[Saved entries]
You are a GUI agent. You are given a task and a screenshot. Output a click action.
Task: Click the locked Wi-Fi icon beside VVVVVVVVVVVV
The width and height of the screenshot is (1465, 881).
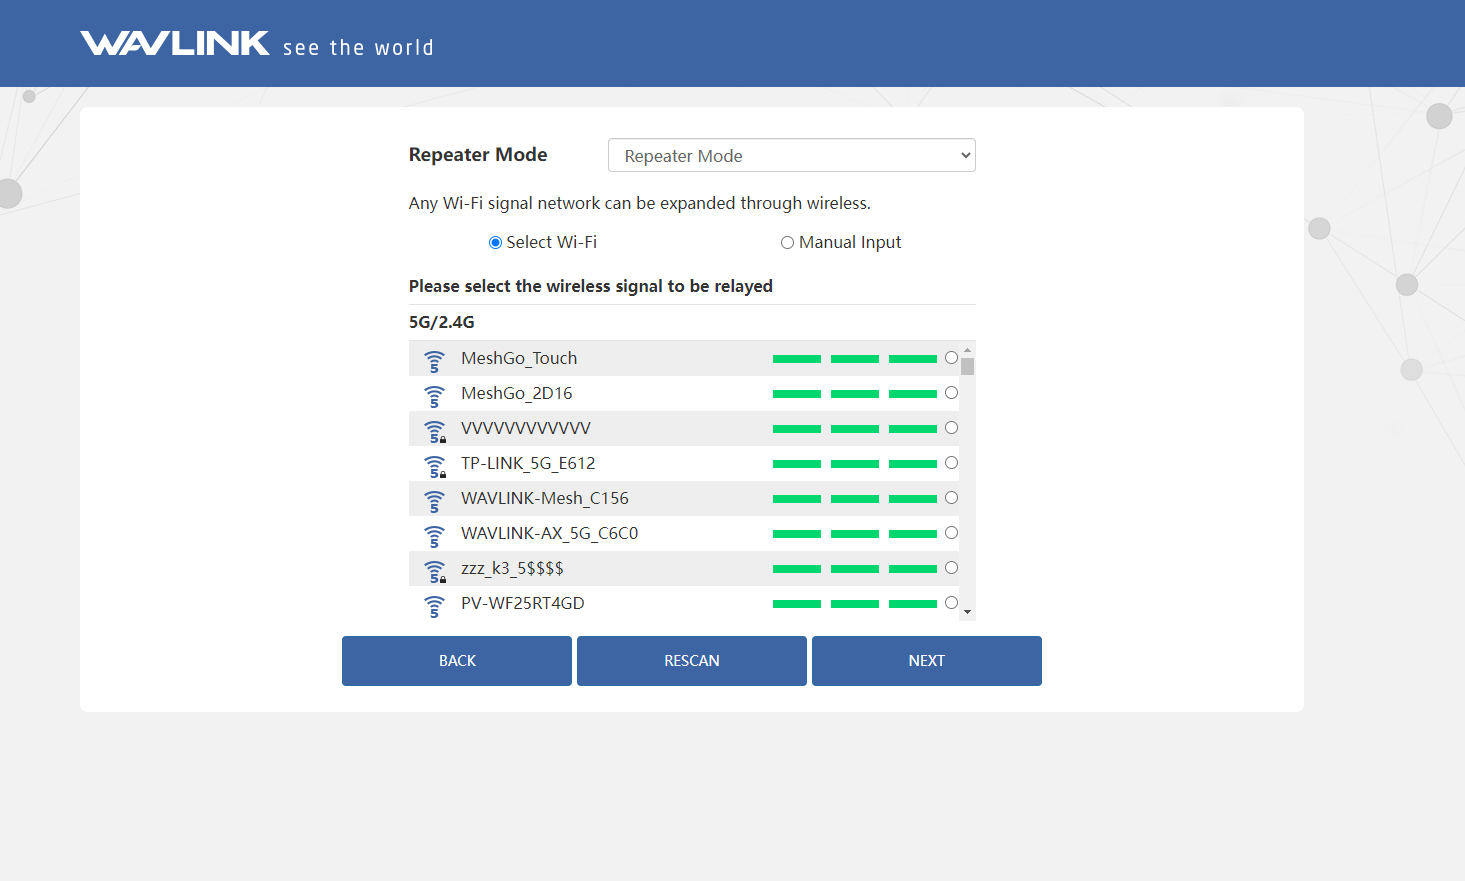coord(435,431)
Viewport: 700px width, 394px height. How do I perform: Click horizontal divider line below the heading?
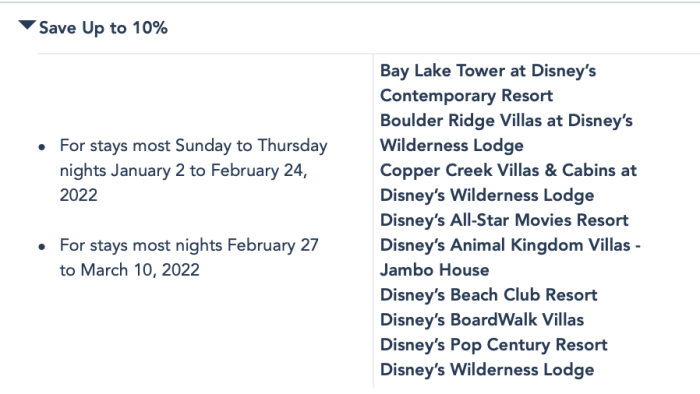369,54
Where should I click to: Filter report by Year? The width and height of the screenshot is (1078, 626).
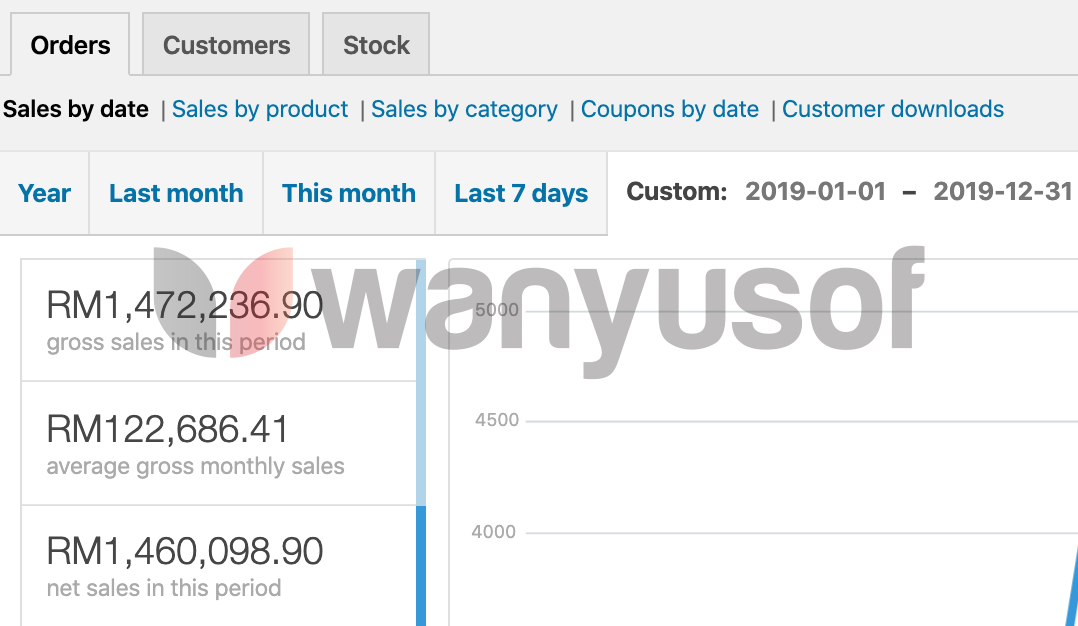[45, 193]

* Your goal
Quote the data word for word from the line containing "Viewport: 700px width, 394px" through the end of the data, both ends included. Leave the pictures out of your answer.

* Reply to the exercise
Viewport: 700px width, 394px height. How do I perform: Click horizontal divider line below the heading?
369,54
Where should I click to: Filter report by Year? The width and height of the screenshot is (1078, 626).
[45, 193]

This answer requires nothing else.